From One distant World to Another: How the Ocean Floor is Giving New Insight into Supernovae

I always like to bring up the crazy ways in which two areas of science that seem completely disconnected can relate to each other, occasionally giving incredible insights.

By looking at the ocean floor, a world human beings can’t reach without special pressurized equipment, we are learning about space, a world human beings can’t reach without special pressurized equipment.

So how is the ocean teaching us about space?

Physicists at the Australian National University have been studying seafloor dust that has been raining down on Earth as micrometeorites over the past 25 Million years.  The dust is thought to originate from ancient supernova explosions, and by studying the heavy elements present, we are gaining new insight into which elements are being formed by supernovae.

“Small amounts of debris from these distant explosions fall on the earth as it travels through the galaxy,” said lead researcher Dr Anton Wallner, from the Research School of Physics and Engineering.

The current theory of supernovae is that they produce elements essential for life on Earth, such as Potassium and Iodine, as well as other heavy elements, such as Gold, Silver, Lead, and Plutonium.  Without ancient supernova explosions, life on Earth could never have developed.

The research team studied Plutonium 244 in the first ten cm of ocean floor crust, corresponding to a 25 Million year period of dust deposits.  Plutonium 244 is used as a radioactive clock since it undergoes radioactive decay with a half life of 81 Million years.  “Any plutonium-244 that existed when the earth formed from intergalactic gas and dust over four billion years ago has long since decayed,” Dr Wallner said. “So any plutonium-244 that we find on earth must have been created in explosive events that have occurred more recently, in the last few hundred million years.”

The surprising result is that the research team found 100 times less Plutonium 244 than they were expecting, based on the number of supernovae and the time-scale required for their dust to reach Earth.  According to Dr. Wallner “It seems that these heaviest elements may not be formed in standard supernovae after all. It may require rarer and more explosive events such as the merging of two neutron stars to make them.”

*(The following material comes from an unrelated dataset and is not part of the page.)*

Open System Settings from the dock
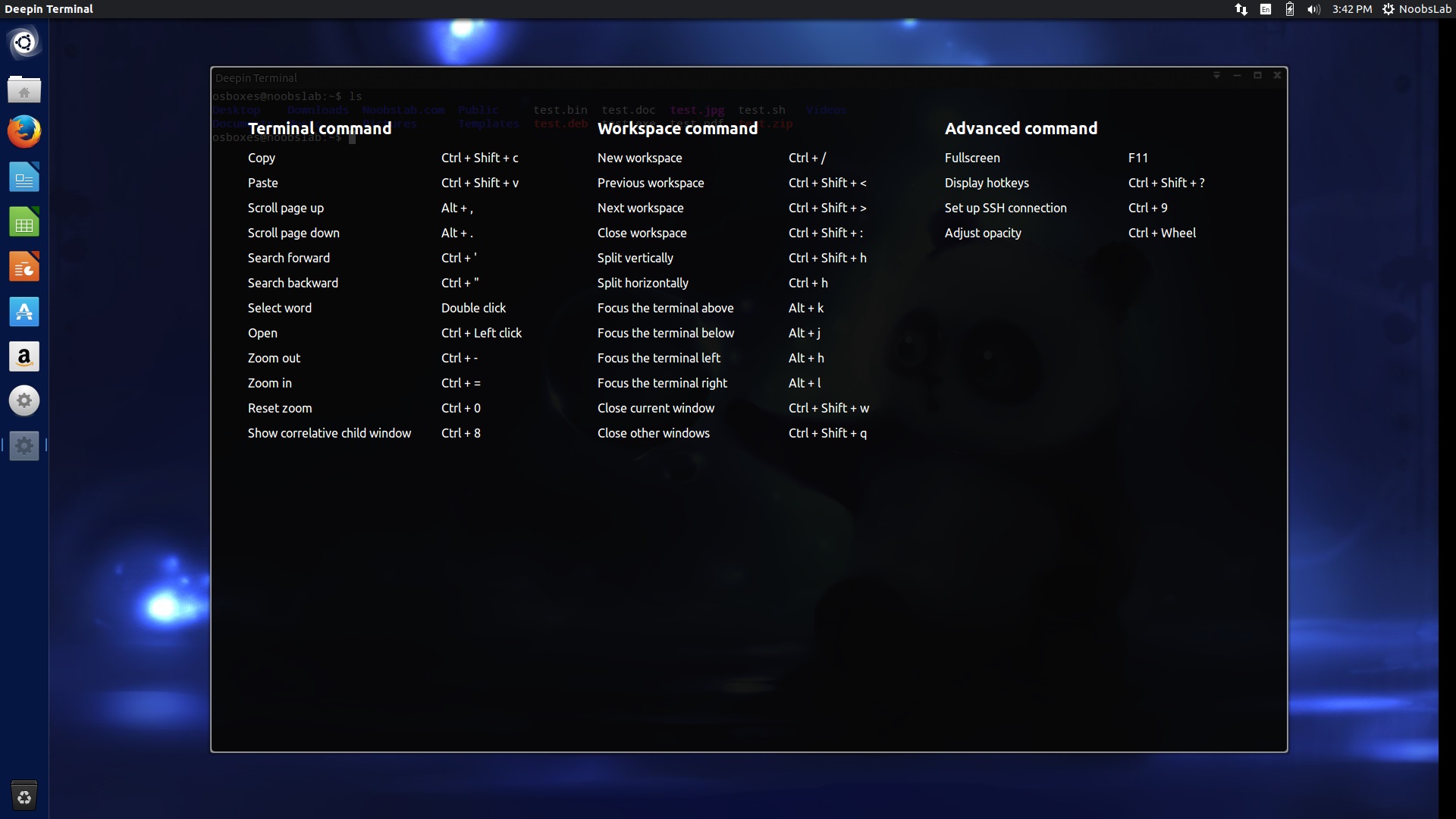Viewport: 1456px width, 819px height. [24, 400]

This conclusion raises questions about where the heavier radioactive elements are produced.  Maybe they aren’t produced in all supernovae, as was originally thought.  Perhaps only certain types of supernova explosions are energetic enough to produce the heaviest elements in the Universe.  Or maybe, supernovae don’t produce these elements at all, and we need mergers of neutron stars or black holes to synthesize them.

It’s a reminder that just because two fields of science seem disconnected, it doesn’t mean that they are not related in some fantastic way.  Maybe we just haven’t found the connection yet.  It truly points to the interconnected nature of all things in the Universe.